With regard to many/most about artists’ intent, OK. My interest here is not, as some seem to believe, to address the issue of artists and their relationship with the community. (I will continue to suggest that there may be ways of expanding opportunity for as well as the depth of artistic expression in artists being more community aware, but that’s a very different topic.) My concern is with arts organizations and there again you make a good point. I conflate subconsciously because I come to this work from having been a composer and conductor. The artist frame of reference is easy to fall into. But my work in this blog and in my books, except where otherwise stated, is intended to focus exclusively on the relationship between arts organizations and their communities.
Thanks for your thoughtful and helpful comments.
Andrew Taylor says
Thanks Doug. This is a great series of clarifications about what you were intending to say. So helpful to me, and to the conversation.
I agree that “art for art’s sake” is problematic, both internally among art communities and externally in more public discourse.

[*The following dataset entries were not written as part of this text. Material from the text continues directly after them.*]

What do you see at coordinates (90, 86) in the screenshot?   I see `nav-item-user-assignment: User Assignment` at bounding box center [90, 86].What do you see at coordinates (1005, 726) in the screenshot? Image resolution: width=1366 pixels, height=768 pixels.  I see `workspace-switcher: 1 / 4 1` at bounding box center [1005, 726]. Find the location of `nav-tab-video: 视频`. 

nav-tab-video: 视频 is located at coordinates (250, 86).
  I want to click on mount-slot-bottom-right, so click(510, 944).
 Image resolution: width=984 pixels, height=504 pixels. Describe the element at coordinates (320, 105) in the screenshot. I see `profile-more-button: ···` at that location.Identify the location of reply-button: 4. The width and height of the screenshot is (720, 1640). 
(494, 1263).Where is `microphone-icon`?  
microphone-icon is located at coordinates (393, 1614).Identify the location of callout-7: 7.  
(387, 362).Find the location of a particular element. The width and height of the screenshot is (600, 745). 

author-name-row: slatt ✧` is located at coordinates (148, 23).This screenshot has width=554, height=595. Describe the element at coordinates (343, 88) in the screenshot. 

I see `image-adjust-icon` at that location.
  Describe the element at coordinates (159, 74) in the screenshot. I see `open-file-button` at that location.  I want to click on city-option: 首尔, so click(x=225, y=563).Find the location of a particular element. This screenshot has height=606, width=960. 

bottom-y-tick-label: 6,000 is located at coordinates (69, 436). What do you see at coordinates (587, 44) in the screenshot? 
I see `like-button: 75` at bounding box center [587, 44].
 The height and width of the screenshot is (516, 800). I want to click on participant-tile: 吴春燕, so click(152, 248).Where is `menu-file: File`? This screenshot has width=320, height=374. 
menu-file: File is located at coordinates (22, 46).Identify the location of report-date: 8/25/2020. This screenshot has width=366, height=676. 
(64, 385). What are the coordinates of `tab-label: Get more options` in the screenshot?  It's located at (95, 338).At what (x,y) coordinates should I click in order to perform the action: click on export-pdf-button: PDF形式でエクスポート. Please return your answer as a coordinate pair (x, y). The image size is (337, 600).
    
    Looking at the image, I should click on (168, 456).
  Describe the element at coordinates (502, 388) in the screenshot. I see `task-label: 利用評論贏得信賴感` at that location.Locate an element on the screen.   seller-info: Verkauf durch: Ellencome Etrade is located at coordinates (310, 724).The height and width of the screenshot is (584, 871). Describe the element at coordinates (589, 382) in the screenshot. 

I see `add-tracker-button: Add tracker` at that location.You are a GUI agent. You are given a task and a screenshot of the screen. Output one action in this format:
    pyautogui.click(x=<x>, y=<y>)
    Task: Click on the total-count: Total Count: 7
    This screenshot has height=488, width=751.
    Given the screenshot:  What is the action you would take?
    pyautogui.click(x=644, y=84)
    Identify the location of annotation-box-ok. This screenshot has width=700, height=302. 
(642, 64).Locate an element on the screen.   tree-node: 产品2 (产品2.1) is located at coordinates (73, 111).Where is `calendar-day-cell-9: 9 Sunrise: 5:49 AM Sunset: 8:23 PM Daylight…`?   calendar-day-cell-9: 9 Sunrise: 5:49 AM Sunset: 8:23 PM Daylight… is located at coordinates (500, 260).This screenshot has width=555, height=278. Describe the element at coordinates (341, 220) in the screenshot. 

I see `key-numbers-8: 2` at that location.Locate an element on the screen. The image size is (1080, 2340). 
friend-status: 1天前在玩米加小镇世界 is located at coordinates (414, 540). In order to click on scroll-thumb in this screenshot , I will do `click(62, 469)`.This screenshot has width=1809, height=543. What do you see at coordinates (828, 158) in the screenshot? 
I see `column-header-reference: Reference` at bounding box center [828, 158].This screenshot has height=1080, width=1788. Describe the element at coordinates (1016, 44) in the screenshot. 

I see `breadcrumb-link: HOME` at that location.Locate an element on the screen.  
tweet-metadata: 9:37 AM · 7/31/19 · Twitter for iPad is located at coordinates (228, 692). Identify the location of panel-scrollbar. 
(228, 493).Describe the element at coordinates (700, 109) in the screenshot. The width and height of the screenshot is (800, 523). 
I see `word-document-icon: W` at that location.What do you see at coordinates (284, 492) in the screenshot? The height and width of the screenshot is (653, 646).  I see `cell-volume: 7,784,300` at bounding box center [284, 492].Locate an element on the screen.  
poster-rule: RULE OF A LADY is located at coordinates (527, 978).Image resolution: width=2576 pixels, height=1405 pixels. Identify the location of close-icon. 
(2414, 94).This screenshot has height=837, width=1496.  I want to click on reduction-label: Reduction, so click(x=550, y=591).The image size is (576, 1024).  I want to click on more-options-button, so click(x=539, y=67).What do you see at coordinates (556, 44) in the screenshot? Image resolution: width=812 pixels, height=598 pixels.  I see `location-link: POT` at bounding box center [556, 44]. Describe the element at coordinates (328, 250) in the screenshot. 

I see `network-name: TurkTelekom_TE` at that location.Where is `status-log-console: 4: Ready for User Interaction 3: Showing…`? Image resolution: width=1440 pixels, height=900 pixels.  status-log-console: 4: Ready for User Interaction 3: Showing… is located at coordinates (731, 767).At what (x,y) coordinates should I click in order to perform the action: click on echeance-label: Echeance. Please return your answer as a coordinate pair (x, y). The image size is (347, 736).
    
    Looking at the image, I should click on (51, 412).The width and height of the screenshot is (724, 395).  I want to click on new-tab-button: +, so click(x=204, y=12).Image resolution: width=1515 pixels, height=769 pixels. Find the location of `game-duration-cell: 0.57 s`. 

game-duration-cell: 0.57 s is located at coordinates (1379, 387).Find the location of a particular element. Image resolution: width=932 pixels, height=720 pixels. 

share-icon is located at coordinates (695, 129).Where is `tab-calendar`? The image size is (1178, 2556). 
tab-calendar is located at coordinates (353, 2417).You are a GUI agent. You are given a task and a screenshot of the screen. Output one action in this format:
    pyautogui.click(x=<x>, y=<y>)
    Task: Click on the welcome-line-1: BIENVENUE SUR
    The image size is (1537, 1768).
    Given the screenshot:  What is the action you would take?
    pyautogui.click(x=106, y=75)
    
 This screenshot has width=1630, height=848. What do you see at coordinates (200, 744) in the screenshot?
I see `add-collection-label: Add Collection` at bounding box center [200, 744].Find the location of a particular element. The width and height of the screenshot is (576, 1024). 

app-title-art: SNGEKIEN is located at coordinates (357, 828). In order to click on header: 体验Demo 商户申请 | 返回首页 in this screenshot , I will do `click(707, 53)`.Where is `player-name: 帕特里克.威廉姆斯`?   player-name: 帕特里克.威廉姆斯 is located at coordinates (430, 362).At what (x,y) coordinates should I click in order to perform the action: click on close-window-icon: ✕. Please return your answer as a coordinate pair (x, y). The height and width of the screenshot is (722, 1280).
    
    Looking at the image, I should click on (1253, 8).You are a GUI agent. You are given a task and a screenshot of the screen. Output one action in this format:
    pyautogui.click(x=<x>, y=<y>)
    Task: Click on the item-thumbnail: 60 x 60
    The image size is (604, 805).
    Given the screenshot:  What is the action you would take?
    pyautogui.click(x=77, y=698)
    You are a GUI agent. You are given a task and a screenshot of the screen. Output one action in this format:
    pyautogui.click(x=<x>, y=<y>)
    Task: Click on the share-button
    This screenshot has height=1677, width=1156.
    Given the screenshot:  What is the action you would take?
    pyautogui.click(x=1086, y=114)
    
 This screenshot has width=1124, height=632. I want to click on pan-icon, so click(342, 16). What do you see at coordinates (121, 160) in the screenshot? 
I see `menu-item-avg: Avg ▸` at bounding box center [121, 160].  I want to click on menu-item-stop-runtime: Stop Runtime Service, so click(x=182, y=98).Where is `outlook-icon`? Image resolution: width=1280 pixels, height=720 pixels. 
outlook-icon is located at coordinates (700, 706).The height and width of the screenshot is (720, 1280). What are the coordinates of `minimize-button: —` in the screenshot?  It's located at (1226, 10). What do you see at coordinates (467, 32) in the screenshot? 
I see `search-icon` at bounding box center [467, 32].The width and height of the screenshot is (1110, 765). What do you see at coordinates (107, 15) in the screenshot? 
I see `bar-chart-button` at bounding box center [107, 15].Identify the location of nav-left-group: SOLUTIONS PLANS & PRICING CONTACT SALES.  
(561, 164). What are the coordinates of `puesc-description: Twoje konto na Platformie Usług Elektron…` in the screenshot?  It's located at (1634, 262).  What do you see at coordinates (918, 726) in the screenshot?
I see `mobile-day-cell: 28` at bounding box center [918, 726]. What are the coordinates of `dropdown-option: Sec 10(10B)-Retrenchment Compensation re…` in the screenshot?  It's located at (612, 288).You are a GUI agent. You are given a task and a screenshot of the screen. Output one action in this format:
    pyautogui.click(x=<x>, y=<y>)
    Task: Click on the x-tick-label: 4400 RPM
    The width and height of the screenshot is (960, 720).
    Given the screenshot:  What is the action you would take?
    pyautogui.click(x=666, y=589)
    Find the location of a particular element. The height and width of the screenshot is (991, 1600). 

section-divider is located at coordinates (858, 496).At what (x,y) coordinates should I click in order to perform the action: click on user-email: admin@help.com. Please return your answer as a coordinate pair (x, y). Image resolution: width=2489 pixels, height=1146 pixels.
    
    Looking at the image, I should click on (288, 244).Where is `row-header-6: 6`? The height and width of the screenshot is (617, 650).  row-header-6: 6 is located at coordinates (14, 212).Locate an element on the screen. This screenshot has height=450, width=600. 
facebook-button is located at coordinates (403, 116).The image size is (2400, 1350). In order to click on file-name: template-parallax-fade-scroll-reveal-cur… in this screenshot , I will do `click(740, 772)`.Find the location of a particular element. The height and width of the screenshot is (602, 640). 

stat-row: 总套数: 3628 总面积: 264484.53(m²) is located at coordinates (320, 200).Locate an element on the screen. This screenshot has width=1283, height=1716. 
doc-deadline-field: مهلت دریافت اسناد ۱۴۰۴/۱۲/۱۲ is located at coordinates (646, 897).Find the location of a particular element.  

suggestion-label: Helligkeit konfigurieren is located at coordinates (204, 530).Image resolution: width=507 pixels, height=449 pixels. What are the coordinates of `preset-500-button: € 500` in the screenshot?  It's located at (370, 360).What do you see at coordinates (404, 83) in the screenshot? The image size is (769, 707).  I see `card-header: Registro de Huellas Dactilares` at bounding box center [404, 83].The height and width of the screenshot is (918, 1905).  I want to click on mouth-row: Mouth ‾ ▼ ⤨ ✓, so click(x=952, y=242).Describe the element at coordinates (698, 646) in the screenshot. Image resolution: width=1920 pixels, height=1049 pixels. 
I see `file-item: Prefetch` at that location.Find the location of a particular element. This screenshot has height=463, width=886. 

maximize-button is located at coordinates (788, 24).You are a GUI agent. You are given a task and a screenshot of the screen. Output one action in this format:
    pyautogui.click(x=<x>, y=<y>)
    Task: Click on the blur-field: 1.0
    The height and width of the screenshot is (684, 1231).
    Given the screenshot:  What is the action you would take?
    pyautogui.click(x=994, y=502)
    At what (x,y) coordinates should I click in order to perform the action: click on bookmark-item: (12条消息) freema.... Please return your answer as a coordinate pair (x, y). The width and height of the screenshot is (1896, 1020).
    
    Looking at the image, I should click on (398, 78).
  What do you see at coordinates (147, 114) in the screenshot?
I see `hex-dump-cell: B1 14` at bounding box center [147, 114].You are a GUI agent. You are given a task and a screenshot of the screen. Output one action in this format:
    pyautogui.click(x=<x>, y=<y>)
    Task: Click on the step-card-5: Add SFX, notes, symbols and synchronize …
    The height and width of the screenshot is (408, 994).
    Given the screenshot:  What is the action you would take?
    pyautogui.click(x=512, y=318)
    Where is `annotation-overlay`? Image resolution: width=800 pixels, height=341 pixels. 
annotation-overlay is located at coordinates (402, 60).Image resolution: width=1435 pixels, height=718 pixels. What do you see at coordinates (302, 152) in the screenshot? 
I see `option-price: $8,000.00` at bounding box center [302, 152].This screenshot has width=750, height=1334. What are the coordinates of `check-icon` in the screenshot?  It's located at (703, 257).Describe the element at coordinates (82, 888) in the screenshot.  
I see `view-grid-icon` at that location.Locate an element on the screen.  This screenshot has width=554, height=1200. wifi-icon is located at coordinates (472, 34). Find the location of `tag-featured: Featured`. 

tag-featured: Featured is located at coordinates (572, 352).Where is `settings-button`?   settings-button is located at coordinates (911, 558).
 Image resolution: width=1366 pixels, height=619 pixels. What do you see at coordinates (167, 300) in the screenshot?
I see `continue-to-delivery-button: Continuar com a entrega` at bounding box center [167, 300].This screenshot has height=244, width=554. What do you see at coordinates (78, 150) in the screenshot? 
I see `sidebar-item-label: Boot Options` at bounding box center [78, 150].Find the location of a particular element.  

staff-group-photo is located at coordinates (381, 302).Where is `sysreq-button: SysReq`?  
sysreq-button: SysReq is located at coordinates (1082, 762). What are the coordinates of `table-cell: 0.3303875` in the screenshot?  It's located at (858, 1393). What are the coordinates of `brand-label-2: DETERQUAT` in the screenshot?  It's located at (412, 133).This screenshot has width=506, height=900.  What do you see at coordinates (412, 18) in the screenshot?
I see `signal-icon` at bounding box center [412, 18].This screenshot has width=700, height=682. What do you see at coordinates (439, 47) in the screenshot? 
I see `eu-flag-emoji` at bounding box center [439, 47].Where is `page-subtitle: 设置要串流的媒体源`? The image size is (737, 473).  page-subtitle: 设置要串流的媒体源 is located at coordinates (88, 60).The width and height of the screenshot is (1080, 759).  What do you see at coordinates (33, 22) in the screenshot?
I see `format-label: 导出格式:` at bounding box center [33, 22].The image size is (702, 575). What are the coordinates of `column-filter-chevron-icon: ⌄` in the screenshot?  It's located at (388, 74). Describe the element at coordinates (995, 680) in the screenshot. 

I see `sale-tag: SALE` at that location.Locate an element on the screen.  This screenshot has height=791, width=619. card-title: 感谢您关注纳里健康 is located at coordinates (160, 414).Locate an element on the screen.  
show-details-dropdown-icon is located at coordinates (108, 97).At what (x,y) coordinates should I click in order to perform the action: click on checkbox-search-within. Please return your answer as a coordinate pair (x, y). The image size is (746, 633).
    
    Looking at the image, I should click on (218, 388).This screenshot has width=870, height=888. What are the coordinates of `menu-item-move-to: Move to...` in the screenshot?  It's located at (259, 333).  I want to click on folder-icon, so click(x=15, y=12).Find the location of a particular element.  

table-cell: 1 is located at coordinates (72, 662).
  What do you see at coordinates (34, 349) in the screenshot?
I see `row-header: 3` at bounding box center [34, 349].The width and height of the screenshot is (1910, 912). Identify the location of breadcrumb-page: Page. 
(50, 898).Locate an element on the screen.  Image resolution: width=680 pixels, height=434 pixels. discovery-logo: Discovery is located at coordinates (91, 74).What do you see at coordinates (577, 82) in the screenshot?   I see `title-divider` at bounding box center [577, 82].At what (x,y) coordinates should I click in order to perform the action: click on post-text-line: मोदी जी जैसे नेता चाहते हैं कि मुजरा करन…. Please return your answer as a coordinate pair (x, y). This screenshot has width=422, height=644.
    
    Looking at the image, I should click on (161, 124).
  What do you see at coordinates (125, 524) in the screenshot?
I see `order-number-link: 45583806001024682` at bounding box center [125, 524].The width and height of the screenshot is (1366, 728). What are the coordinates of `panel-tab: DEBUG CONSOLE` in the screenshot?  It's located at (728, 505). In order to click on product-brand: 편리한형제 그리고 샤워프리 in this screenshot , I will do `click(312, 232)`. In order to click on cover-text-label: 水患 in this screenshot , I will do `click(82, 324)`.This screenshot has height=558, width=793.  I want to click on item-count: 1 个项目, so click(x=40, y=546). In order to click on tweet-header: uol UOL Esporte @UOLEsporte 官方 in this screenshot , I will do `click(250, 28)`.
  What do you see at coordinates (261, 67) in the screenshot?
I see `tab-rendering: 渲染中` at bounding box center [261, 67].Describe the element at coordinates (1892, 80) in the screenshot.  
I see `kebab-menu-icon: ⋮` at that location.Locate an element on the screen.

I still believe there is an internal and external importance to the idea that the focused pursuit of aesthetic expression has extraordinary worth. Full stop. It is one of MANY worths, or potential values. But it is one.
At the same time, I often advise artists and arts organizations that their best path to achieving what they might define as a “pure” artistic goal is NOT to ask for other peoples’ money (taxpayers, donors, foundations, corporations, even friends and family), nor to consume public resources that might be put to other use. That request demands a different definition of worth, sometimes aligned with aesthetic intent, sometimes not. It also invokes a comparative conversation…this dollar could go here or there, which is better?
Also grateful for the artist/arts organization clarification. It’s such a sand trap to conflate the two. I frequently step into it myself.
Andrew Taylor says
Shoot. Now I should clarify. I think artistic effort is well worthy of other people’s money, and public resources. God yes. I’m just saying that asking and receiving those things changes the conversation required.
william osborne says
An interesting analogy about pipes and water. Flint, Michigan is having a severe crisis because lead from the city’s water pipes has leached into the water supply. Between 6000 and 12,000 people are suffering from severely elevated levels of lead in their blood. The problem evolved when the city switched to using water from the Flint River which is highly corrosive. Pipes and water strongly affect each other.
In the same way, arts organizations can deeply affect the art they produce. The Met orients itself toward its wealthy patrons and produces expensive, lavish productions. Money is concentrated on that one house while the USA ranks only 39th in the world for opera performances per capitia.
Orchestras have become so expensive that contemporary works are given only glorified sight-readings. Jet set conductors and soloists are flown and work with so few rehearsals that superficial, perfunctory performances have become common. To rethink the relationship between the arts and community will also require changing the relationship between the arts and the organizations that present them. The relationships between all three are deeply symbiotic.